Much of that speculation really took hold in 1960, after a 9.5-magnitude earthquake hit Chile, Hamblin said. The force and havoc wreaked by that earthquake led leaders to wonder if such disasters could be triggered, whether by dropping a nuke on a fault line or using a hydrogen bomb to steer a hurricane. When NATO officials learned that Eskimos relied on reindeer meat, it made them wonder what other populations relied on. Such ideas, Hamblin said, “led to a scientific world view obsessed with change, manipulation, and vulnerability” — and how military leaders could use natural disasters and crop destruction to maximize death.
Even before 1960, Hamblin said, U.S. officials toyed with the idea of environmental warfare. During the Korean War, for example, then-congressmember Albert Gore, Sr. — the father of former vice president Al Gore — suggested that radioactive waste be used to create a dividing line across the Korean peninsula. (That strategy was deemed ineffective and wasn’t used.) Before that, in the early 1900s, the Colorado beetle ate its way through potato crops across the country and eventually into Europe.

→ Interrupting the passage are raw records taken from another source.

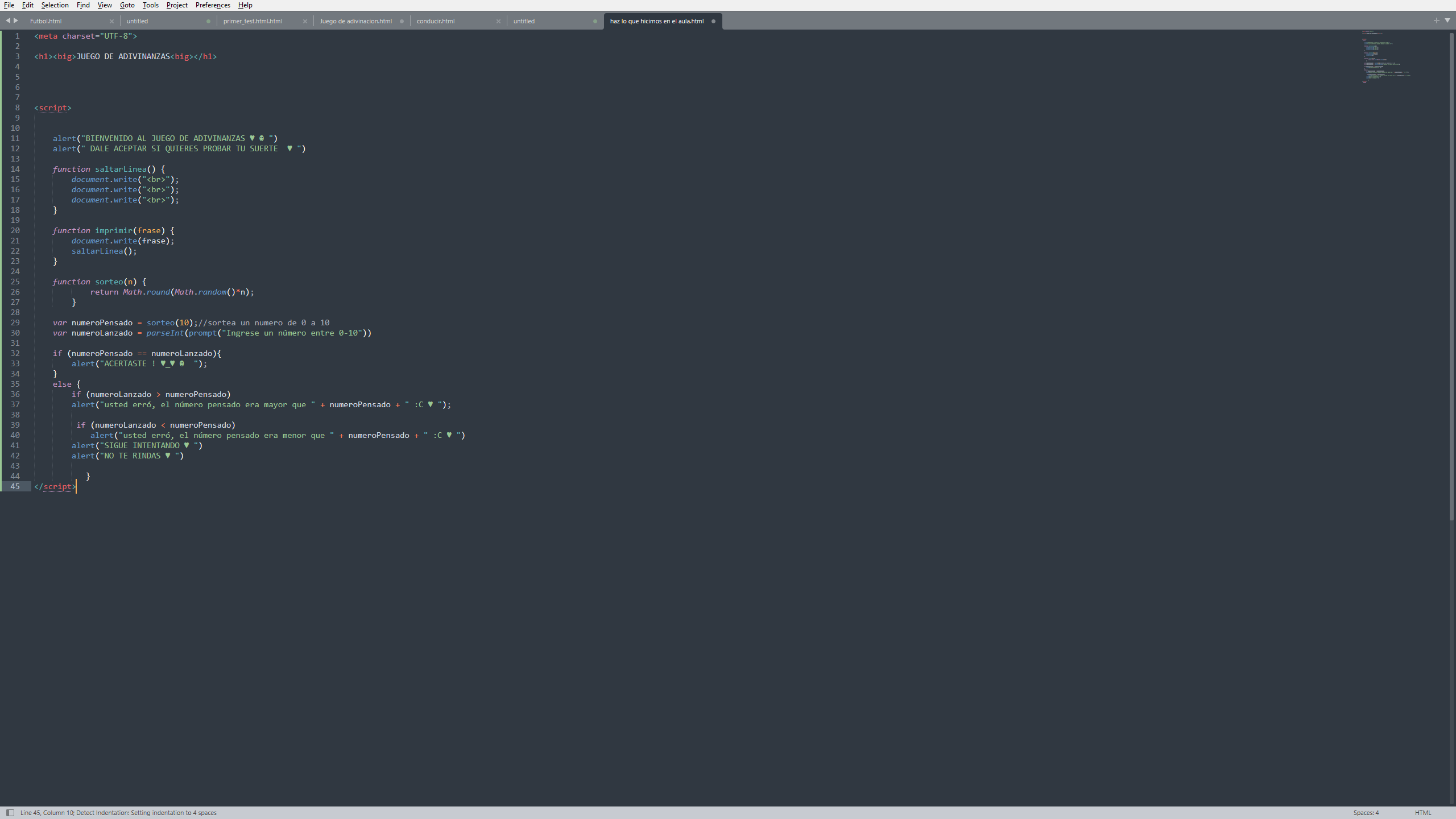The image size is (1456, 819).
Task: Select the 'haz lo que hicimos en el aula.html' tab
Action: (x=657, y=21)
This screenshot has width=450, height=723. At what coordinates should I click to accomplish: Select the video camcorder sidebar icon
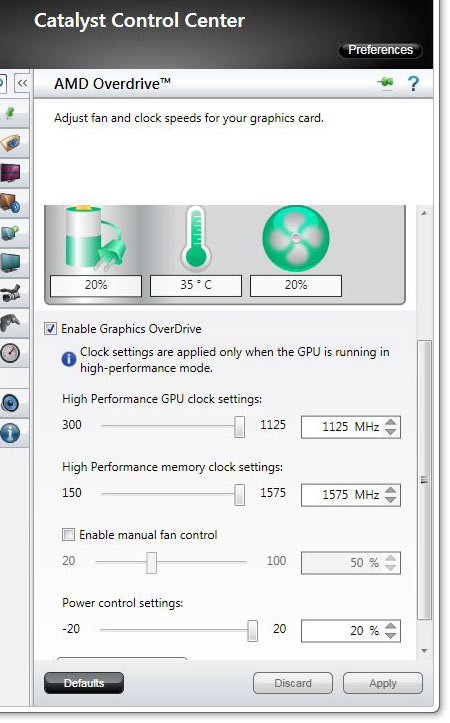10,293
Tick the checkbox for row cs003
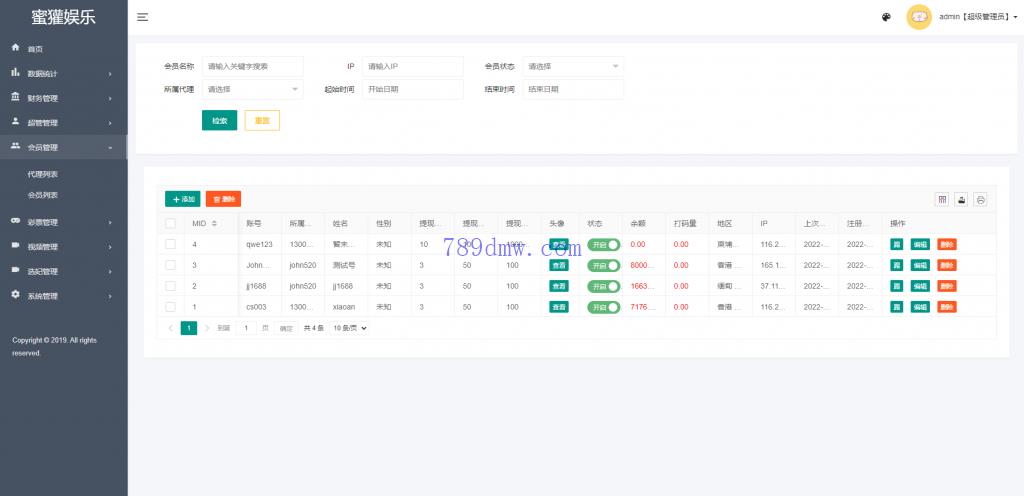This screenshot has width=1024, height=496. (170, 306)
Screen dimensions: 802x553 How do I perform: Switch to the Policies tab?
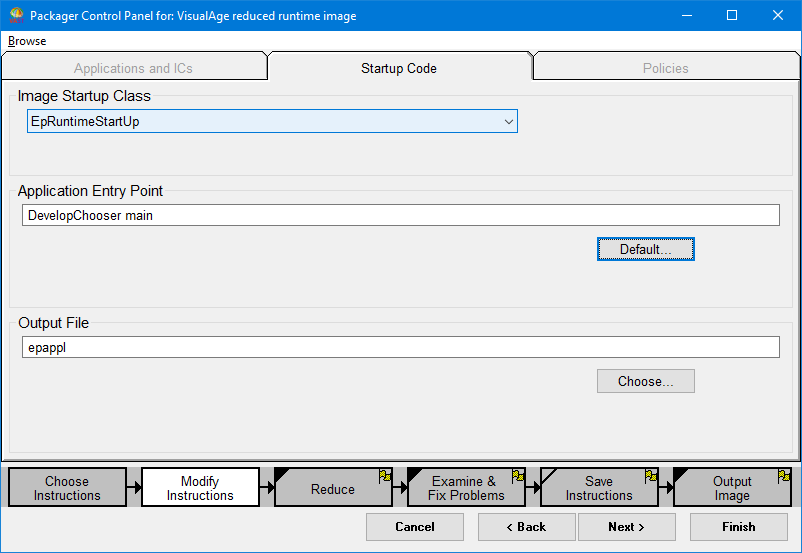pyautogui.click(x=665, y=68)
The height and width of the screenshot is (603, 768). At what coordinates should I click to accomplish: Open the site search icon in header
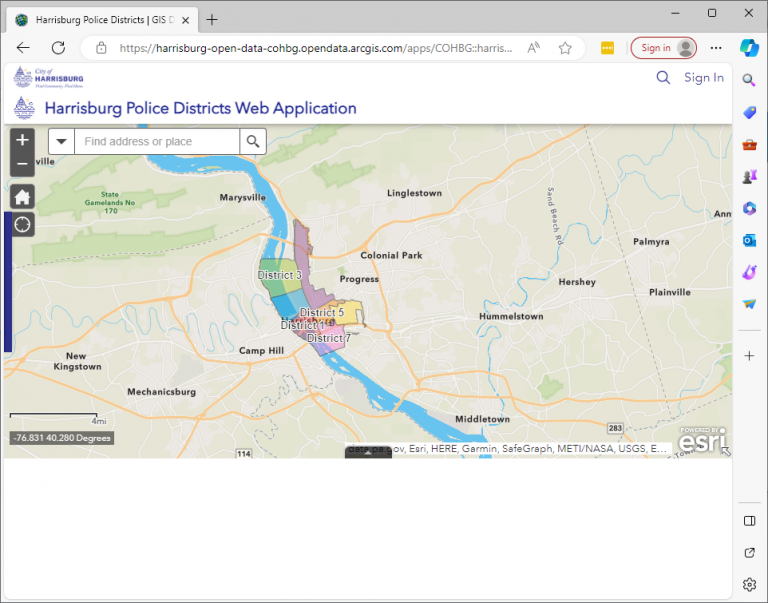pyautogui.click(x=663, y=78)
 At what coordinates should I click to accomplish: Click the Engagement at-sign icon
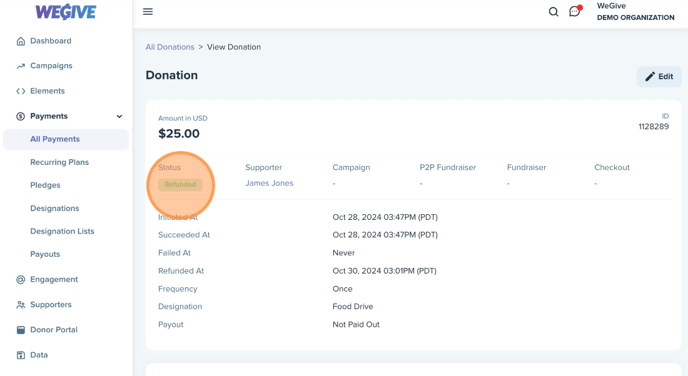pos(21,279)
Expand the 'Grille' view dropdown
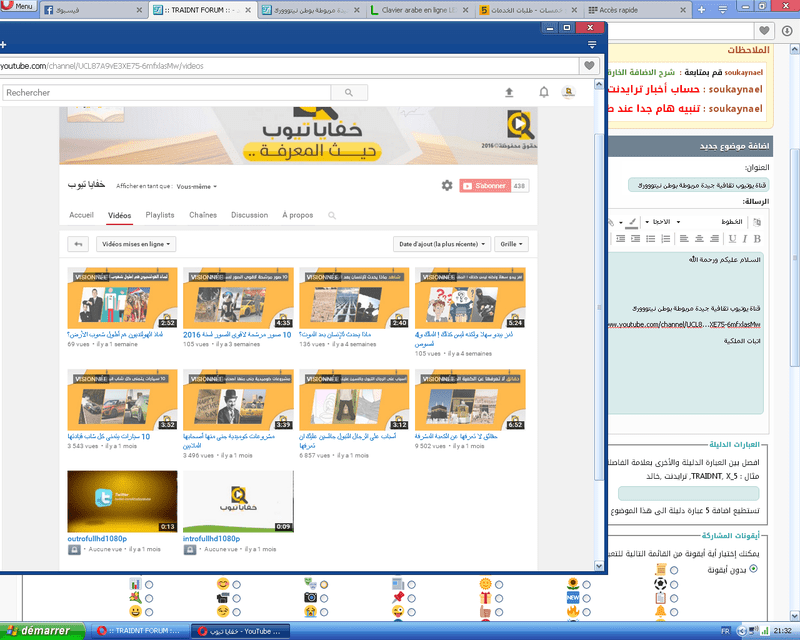Viewport: 800px width, 640px height. pos(511,243)
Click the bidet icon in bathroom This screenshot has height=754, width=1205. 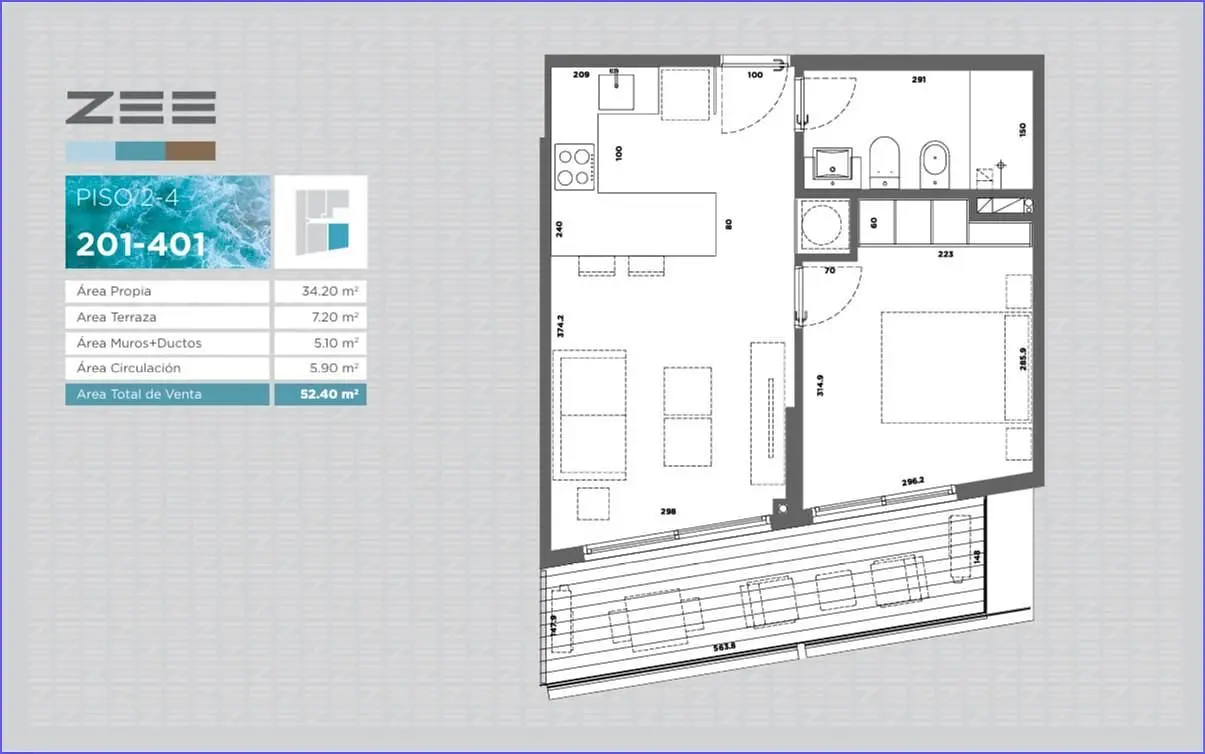click(x=934, y=164)
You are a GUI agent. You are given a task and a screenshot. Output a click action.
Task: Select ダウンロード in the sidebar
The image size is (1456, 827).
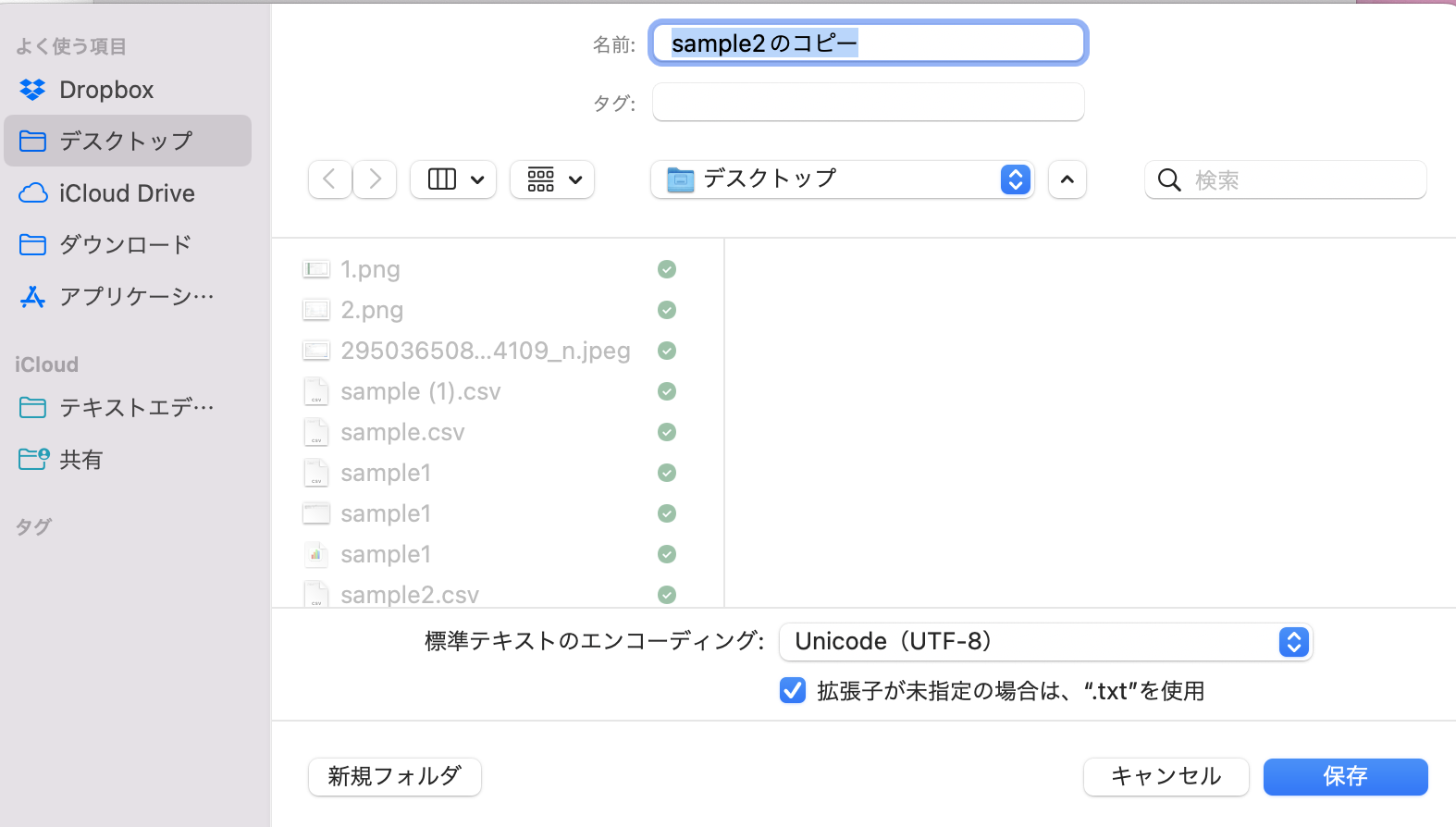coord(125,244)

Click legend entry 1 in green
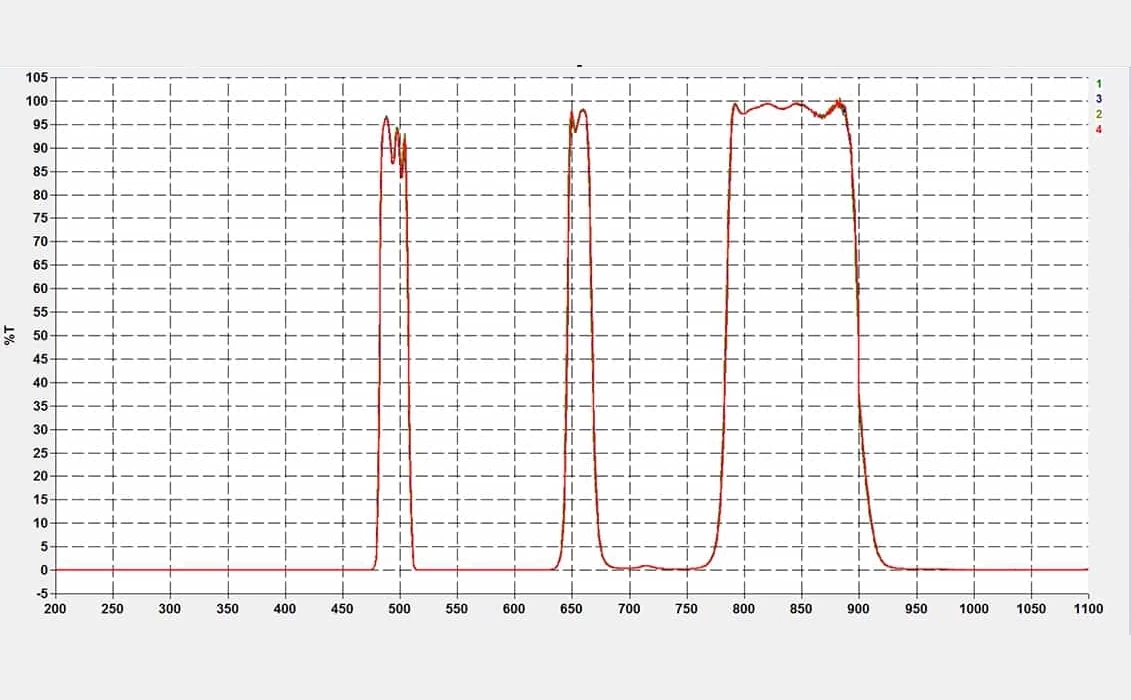pos(1098,84)
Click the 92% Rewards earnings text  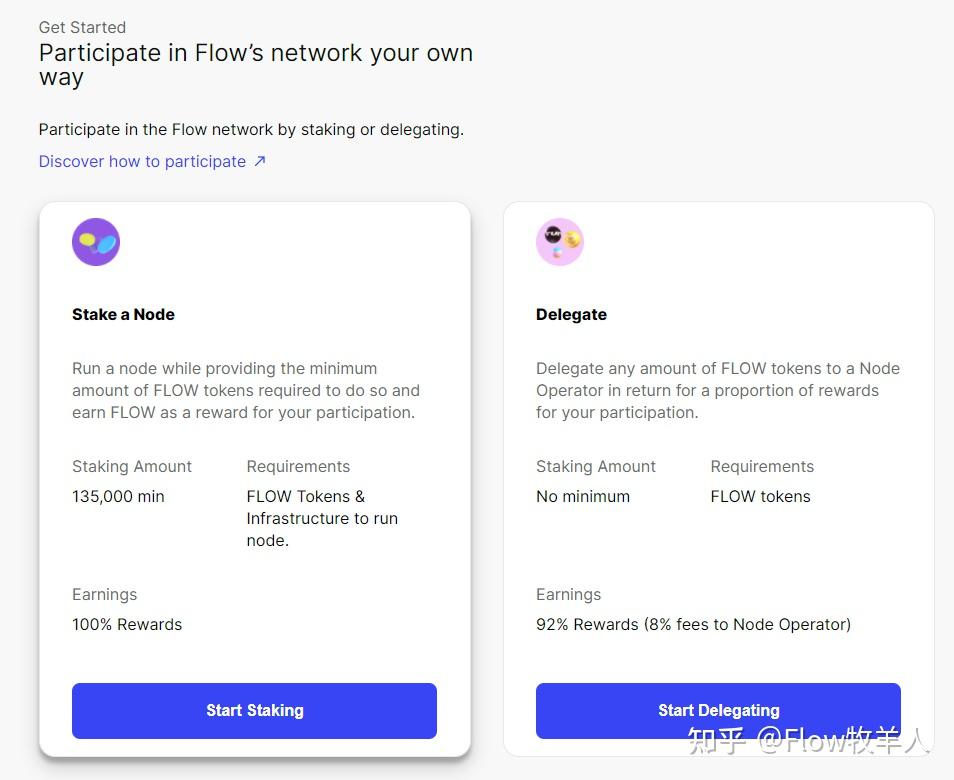coord(694,624)
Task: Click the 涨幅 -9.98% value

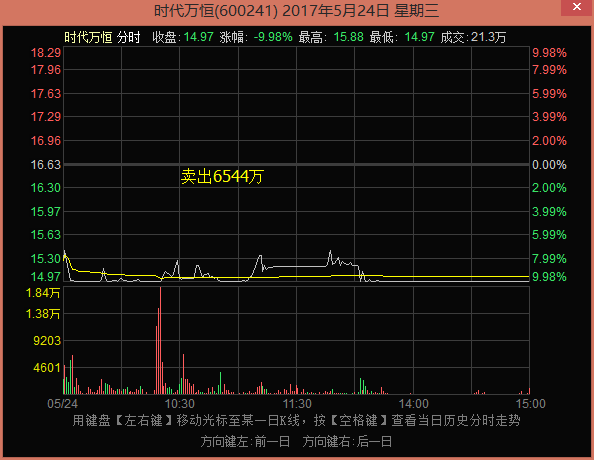Action: click(x=273, y=37)
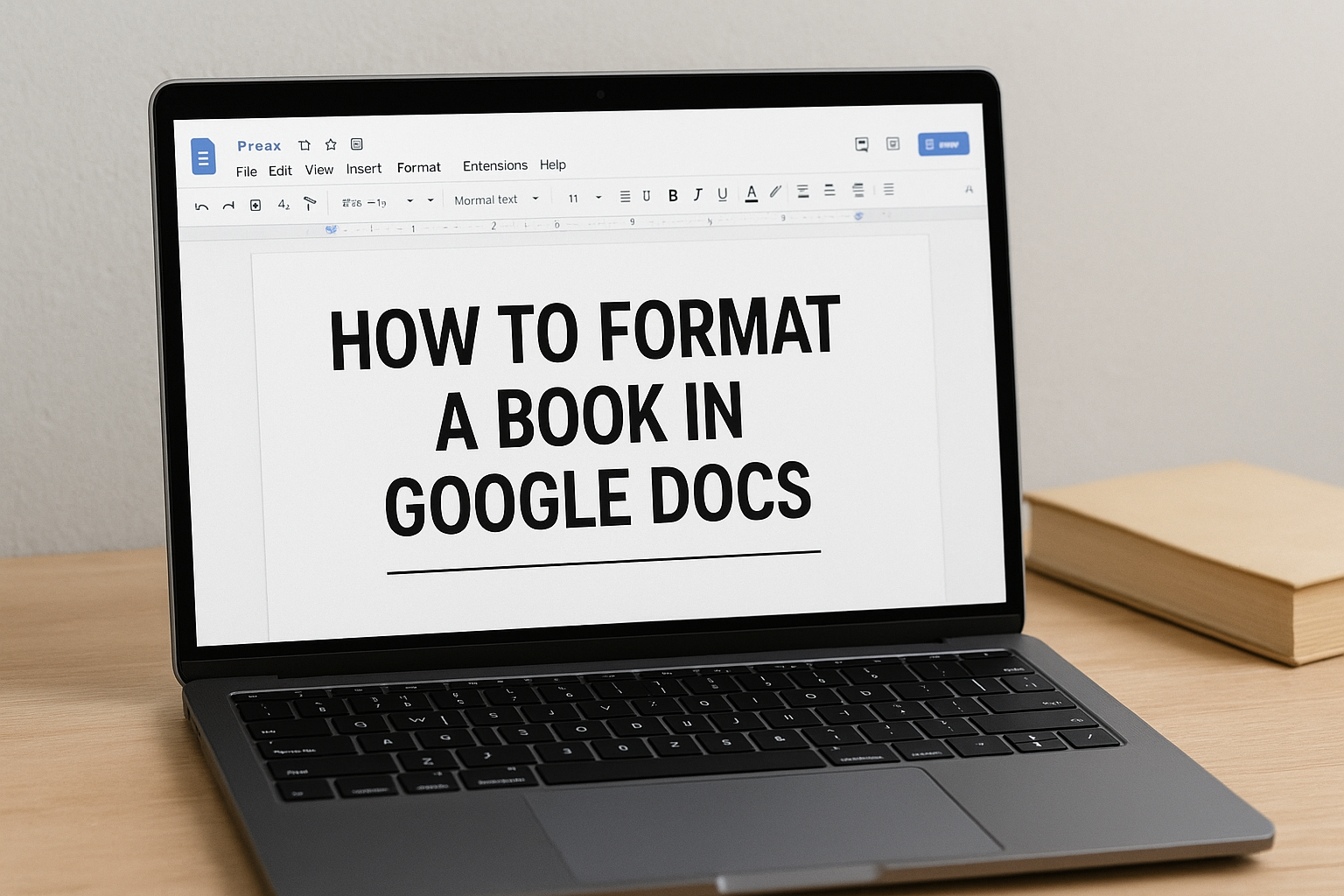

The bug’s scourge lasted into World War II, provoking Slovakia to accuse the United States of dropping the beetle to devastate its crop, Hamblin said. Through crops, Britain entered the environmental fray — though more for defensive than offensive purposes — realizing that a simplified landscape did not a strong opponent make. Too many pesticides, English officials found, made for little ecological diversity and thus greater risk for a Colorado beetle-level takedown.
Hamblin, who grew up in a military family and is now an associate professor of history at Oregon State University, moved from describing how President Nixon and Secretary of State Henry Kissinger — hinting back at that first question posed — played up the environmental risks in Vietnam to how an international treaty signed by the United States in 1977 prohibiting governments from employing environmental modification didn’t really ban much at all.
The treaty stipulated that such acts had to be “long-lasting and severe,” a criterion that didn’t fit herbicides or nuclear weapons, although acts like steering hurricanes were effectively banned. Coming full circle back to his first question, Hamblin talked about the drought, famine, and AIDS that hit Africa in the 1980s — and how Cyndi Lauper, with other singers, released the song “We Are the World,” which helped raise millions of dollars in humanitarian aid for African countries.
The lecture was part of an annual series in honor of late history professor Larry Badash — who also happened to be Hamblin’s advisor.